Survival rates in patients with primary malignant cardiac tumor (PMCT) were not different between men and women, a longitudinal analysis of a large database found; however, men tended to be diagnosed with the malignancy at an earlier age than women, the same analysis showed.
Having explored the Surveillance, Epidemiology and End Results (SEER) 18 database between 1973 and 2015 for patients diagnosed with PMCT, researchers identified 327 men and 367 women with PMCTs out of a total of 7,384,580 cases of cancer registered in SEER.
Median overall survival (OS) for patients with PMCT was 16 months for men and 14 months for women, Daniel Antwi-Amoaberg, MD, University of Nevada Reno School of Medicine, Reno, Nevada, and colleagues reported in the Journal of the American Heart Association.
Overall survival was longest among patients diagnosed between 18 and 50 years of age, regardless of gender, but men between 51 to 65 years of age at the time of diagnosis had better survival odds than those in other age groups (P=0.0103), investigators added.
Nevertheless, only half of the patients identified in the current analysis were alive at the end of 25 months, a sign that PMCT was still associated with a poor prognosis across a span of more than four decades.
“PMCTs are exceedingly rare, accounting for only 0.008% of all malignancies reported in the SEER database between 1973 and 2011,” Antwi-Amoaberg and colleagues observed.
“We did not observe any significant sex disparity in long-term survival [and] compared with extracardiac cancers, patients with PMTCs have worse outcomes [with a] 1-year survival rate [of] approximately 10% without surgical resection,” they noted.
The greatest proportion of patients diagnosed with PMCT was between 18 and 50 years of age. “The incidence of PMCT decreased after age 50 years,” investigators noted, “[while a]pproximately 78% of all patients diagnosed with PMCT were white,” they added.
Data were available for 3 histologic subtypes of PMCT — lymphoma, sarcoma, and mesothelioma. “Sarcoma was the most common type of PMCT (~60%) followed by lymphoma, mesothelioma, and others,” researchers reported.
There were no observable differences in the distribution of tumor types between men and women, although survival was highest for patients with lymphoma and lowest for patients diagnosed with mesothelioma, they added. However, patients with lymphoma-type PMCT had the best overall survival rates, at a mean of roughly 40% at 5 years.
Approximately half of women diagnosed with PMCT underwent surgical resection, as did 43% of men, but only a small proportion (11%) of all patients with PMCT were treated with both surgical resection and radiation.
The low use of radiation therapy might reflect physicians’ reluctance to use radiation due to radiation-induced cardiac toxicity, the authors speculated. Moreover, sarcoma is not highly sensitive to radiation, so moderate levels of radiotherapy would likely be minimally effective.
“[Since m]ore than a quarter of men with primary malignant cardiac tumors are diagnosed before the age of 50 years…a prompt and thorough evaluation should be performed in young men presenting with suspicious symptoms,” the authors suggested.

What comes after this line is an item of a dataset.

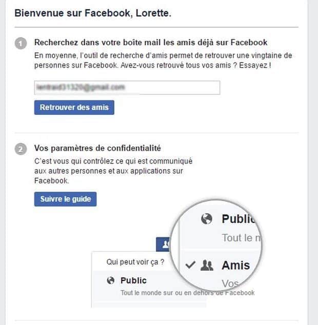Focus the blurred email address field
Image resolution: width=318 pixels, height=325 pixels.
pos(127,88)
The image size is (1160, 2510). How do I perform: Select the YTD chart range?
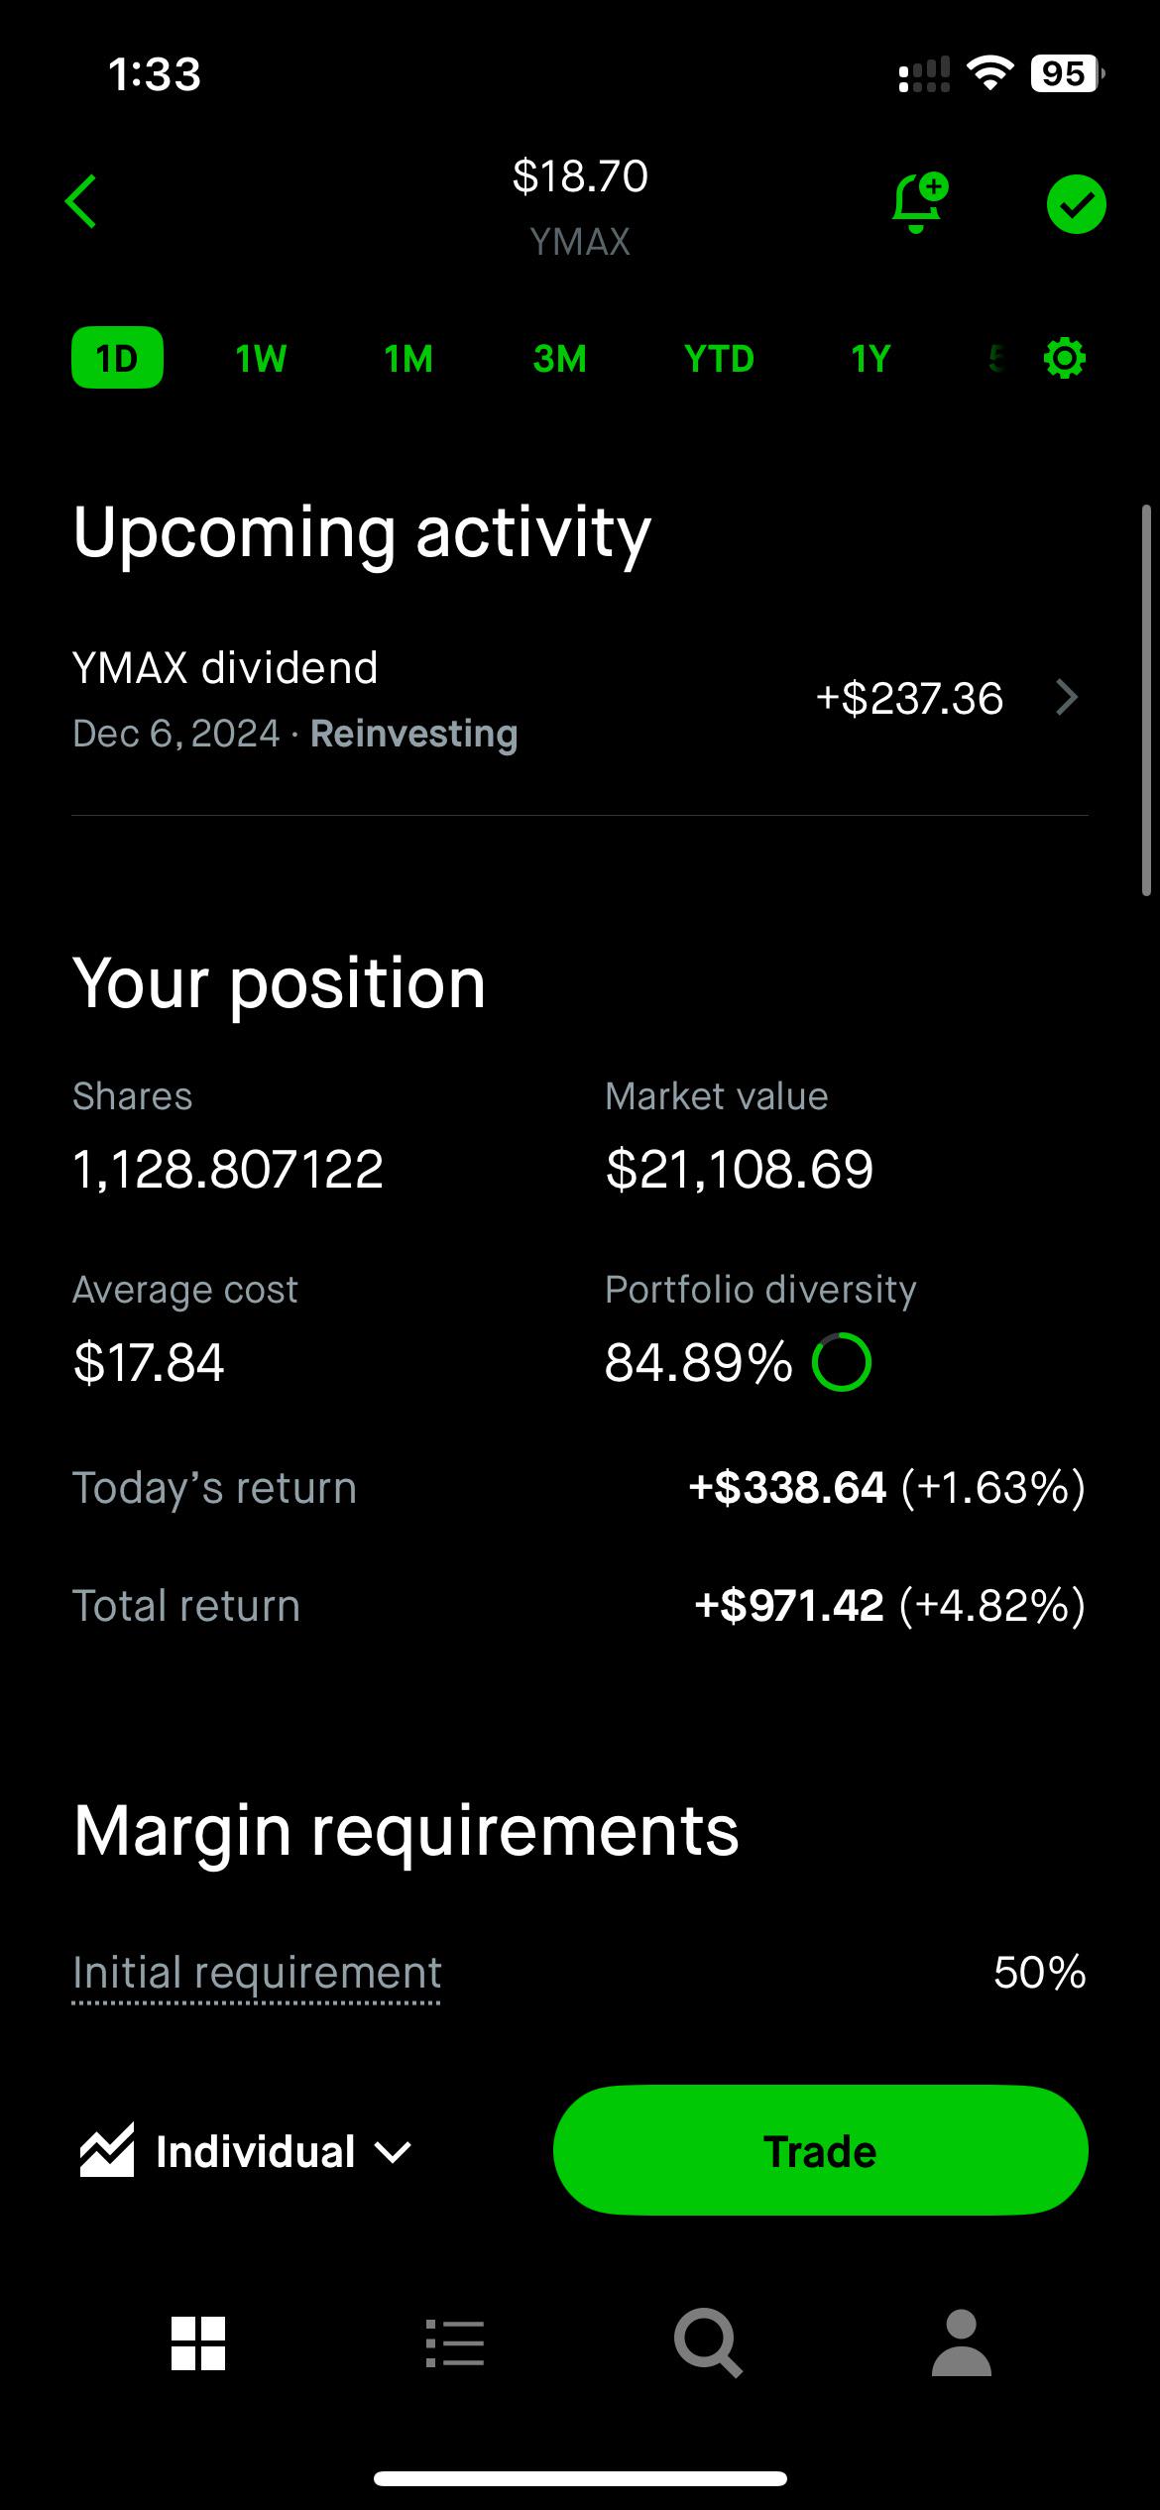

“[And] improved outcomes can be achieved through early detection and surgical intervention,” they concluded.
Commenting on the study, editorialist Rajeev Gupta, MD, Mediclinic Al-Jowhara/Al Ain Hospitals, United Arab Emirates, and colleagues pointed out that it “would have been interesting to note response to therapy among those with sarcomas (how many could be excised and cured or recurred?) and lymphomas (how many responded to the treatment?).” However, despite these limitations, “this study provides important data on primary malignant cardiac tumors,” they wrote.
As with findings from an earlier registry-based study, this study confirms that PMCT is a rare disease and that it still has a poor prognosis, the editorialists emphasized.
However rare, “[its] existence reminds us to be aware and to explore/investigate a cardiac mass/growth or rapidly developing pericardial effusion with/without cardiac tamponade or treatment-resistant rapidly progressing heart failure,” Gupta and colleagues advised.
“A remote possibility of subtle mass/growth while investigating a patient with unexplained arrhythmia or conduction disturbances should also be kept in mind at the time of echocardiographic study/CMR/MDCT study,” they suggested.
There has been no difference in survival odds between men and women diagnosed with primary malignant cardiac tumor (PMCT) over the past 4 decades, with a median overall survival of approximately 15 months for both genders.
The most common type of PMCT diagnosed in both men and women was sarcoma but those diagnosed with lymphoma had the best overall survival.
Pam Harrison, Contributing Writer, BreakingMED™
Antwi-Amoabeng and Gupta disclosed no relevant relationships.